FWT wrote:A rectangular swimming pool is twice as long as it is wide. A small concrete walkway surrounds the pool. The walkway is a constant 2 feet wide and has an area of 196 square feet. Find the dimensions of the pool.
Start by drawing a picture:
+--------------+
| |
| +--------+ |
| | | |
| | | |
| +--------+ |
| |
+--------------+
Since the length of the pool (the inner rectangle) is defined in terms of the width, pick a variable for the width, create an expression for the length, and label:
+--------------+
| |
|--+--------+ |
| | | |
|w | | |
|--+--------+ |
| | 2w | |
+--------------+
What expression will represent the area of the pool? (Hint: Multiply the length and width!)
You are given that the walkway (the outer rectangle) is 2 units wide. If the width of the pool is "w", and if the walkway adds two units to either end of that, what expression then represents the width of the outer rectangle? Use the same reasoning to find an expression for the length of the outer rectangle.

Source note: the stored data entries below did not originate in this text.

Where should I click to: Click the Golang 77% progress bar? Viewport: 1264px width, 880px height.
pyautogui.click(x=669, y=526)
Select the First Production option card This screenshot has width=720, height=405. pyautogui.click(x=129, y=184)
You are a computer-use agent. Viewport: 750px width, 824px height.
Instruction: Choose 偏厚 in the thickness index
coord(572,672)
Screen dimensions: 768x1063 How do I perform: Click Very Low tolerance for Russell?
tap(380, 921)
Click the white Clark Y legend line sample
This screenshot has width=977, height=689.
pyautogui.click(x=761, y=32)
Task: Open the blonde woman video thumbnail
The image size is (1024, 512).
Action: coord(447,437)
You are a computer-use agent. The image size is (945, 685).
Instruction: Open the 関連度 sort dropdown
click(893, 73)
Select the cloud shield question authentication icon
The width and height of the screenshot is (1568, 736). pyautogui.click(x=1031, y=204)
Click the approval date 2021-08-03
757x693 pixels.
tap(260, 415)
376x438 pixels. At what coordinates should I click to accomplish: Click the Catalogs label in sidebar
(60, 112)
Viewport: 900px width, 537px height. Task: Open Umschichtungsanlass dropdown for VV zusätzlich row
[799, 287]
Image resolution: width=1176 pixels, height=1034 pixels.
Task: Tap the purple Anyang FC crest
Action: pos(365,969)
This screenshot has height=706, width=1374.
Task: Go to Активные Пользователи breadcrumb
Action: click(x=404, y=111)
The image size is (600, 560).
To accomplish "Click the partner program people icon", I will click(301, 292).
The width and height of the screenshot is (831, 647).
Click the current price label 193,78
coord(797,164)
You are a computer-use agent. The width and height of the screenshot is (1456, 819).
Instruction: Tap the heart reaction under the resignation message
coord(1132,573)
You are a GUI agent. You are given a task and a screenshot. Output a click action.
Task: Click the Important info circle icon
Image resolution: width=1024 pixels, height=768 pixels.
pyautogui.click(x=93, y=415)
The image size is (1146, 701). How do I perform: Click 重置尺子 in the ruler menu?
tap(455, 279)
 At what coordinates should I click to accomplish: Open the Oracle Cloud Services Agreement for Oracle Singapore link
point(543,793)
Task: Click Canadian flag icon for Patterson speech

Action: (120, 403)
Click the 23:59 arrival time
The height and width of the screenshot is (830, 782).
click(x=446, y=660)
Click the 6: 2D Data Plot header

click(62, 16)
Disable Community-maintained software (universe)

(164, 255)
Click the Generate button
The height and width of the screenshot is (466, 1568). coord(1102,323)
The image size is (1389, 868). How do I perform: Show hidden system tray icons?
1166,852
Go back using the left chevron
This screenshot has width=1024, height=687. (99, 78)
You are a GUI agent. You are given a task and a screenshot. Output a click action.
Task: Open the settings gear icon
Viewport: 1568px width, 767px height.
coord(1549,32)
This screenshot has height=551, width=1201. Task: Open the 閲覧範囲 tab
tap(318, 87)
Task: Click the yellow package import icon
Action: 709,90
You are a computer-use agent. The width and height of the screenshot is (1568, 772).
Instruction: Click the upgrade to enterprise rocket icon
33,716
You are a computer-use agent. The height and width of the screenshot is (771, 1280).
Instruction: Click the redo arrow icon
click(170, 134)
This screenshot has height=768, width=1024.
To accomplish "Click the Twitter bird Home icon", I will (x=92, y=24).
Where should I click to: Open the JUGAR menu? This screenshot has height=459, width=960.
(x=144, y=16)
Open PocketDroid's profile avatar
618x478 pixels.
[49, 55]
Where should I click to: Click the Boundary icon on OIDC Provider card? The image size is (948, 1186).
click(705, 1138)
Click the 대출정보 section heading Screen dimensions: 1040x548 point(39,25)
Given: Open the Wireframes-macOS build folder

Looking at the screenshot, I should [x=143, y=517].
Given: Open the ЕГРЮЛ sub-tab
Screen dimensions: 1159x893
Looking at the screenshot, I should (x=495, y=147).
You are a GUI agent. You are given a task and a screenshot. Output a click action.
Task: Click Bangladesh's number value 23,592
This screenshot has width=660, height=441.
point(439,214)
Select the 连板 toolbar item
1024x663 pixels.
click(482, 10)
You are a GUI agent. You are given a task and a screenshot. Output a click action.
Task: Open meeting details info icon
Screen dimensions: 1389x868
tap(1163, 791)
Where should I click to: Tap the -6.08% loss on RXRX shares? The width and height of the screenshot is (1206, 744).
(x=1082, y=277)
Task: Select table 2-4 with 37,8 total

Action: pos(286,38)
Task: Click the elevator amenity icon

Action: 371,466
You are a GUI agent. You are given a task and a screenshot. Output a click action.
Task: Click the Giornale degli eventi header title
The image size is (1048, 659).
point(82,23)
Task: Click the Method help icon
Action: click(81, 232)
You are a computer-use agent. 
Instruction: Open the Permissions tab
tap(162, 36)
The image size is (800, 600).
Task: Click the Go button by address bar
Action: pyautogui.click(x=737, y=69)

You are given the area of the outer portion, so multiply the "width" and "length" expressions for the whole area, subtract the expression for the inner area, and simplify to find an expression for just the outer portion. Then set this equal to the given "walkway only area" value, and
solve the resulting equation.
Remember to interpret your solution(s) within the context of the exercise. For instance, you can't have negative lengths.